My travel to Mantova increased, and I became Nidan in 2005 and Sandan in 2009.

During these years, I practiced in a lot of Seminars directed by Fausto De Compadri Sensei, in all Italy. Other Senseis were Paolo Corallini, Ulf Evenans and Massimo Aviotti.

2011 was a difficult year for me. In fact this year Fausto De Compadri died. I was so closed to Sensei. I see him as a Grandfather. He made me grow in Aikido aspect and, most important, life aspect. I will be eternally grateful to Fausto De Compadri Sensei for this. I have had the opportunity to talk with him a few days before his death. He told me a lot of important things about life and aikido. He told me that I should have to protect his teaching, because his faith in Saito Sensei’s teaching was strong. I really appreciated his way to live Aikido, in fact he never stop to practice, learn.

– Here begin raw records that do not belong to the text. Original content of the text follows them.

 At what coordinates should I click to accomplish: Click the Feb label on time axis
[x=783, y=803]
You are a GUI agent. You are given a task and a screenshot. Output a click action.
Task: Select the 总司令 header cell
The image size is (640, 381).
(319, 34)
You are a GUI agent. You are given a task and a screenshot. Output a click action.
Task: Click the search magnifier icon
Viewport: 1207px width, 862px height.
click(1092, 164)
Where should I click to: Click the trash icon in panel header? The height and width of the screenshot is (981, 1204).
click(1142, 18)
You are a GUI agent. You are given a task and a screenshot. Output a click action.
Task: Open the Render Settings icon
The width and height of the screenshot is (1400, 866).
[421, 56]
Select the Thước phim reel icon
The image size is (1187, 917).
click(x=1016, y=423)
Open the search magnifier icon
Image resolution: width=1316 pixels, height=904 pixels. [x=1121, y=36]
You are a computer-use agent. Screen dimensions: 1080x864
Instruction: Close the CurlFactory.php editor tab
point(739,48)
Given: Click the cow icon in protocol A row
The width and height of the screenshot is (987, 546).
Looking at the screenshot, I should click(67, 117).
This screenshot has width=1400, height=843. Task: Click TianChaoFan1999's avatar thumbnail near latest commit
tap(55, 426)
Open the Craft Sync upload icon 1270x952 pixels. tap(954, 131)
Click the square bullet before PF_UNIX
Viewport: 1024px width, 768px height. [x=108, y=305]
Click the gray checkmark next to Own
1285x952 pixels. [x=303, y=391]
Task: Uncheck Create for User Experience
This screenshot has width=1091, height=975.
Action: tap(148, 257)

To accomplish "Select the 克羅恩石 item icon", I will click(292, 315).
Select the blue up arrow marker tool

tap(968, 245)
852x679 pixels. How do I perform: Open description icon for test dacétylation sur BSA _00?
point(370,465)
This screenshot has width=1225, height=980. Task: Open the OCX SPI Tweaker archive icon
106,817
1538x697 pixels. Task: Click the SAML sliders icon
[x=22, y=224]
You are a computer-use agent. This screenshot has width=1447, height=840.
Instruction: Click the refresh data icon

Another important thing is that he told me to follow Wolfgang Sensei and TAA because he felt in this Association a good way to protect and spread Takemusu Aikido.

So, in 2011, I met Wolfgang Baumgartner Sensei, and I started a new experience with the International World of Aikido. Before 2011 in fact, I used to practice Aikido only in Italy.

The first Seminar with Wolfgang Sensei was special because, when I met him, it was like we knew each other since a long time. I am in TAA (Takemusu Aikido Association) since 2011 and my Aikido grows, as practicer, as teacher, as person. I became Sandan Aikikai in 2011 and FukuShidoin in 2012. In 2013 my Aikido became International because I participated in Lake Tahoe Gasshuku. In October of the same year I have organized European Gasshuku in my city, Vittorio Veneto. I also have had the opportunity to teach. It was unbelievable and unforgettable.

In 2014 I became Yondan Aikikai and I have participated in a Shidoin Certificate Course.

I am a practicer, a teacher and I have a lot of responsibility. I hope to dedicate my whole life to this beautiful Martial Art helping TAA and Aikikai of Tokyo. It makes people change, It is able to relax people, It creates a big family. When I teach I teach with this purpose: protect and preserve the Aikido of O’Sensei and Saito Sensei, because I feel a direct line from O’Sensei to Saito Sensei to Fausto De Compadri Sensei, to Wolfgang Sensei and all TAA. I think all of us we have this task and I’m happy to share this with all these people.

For the future my aims are many. First of all improve my technique and grow as Teacher of my Dojo and then start to spread Aikido through my own Seminars.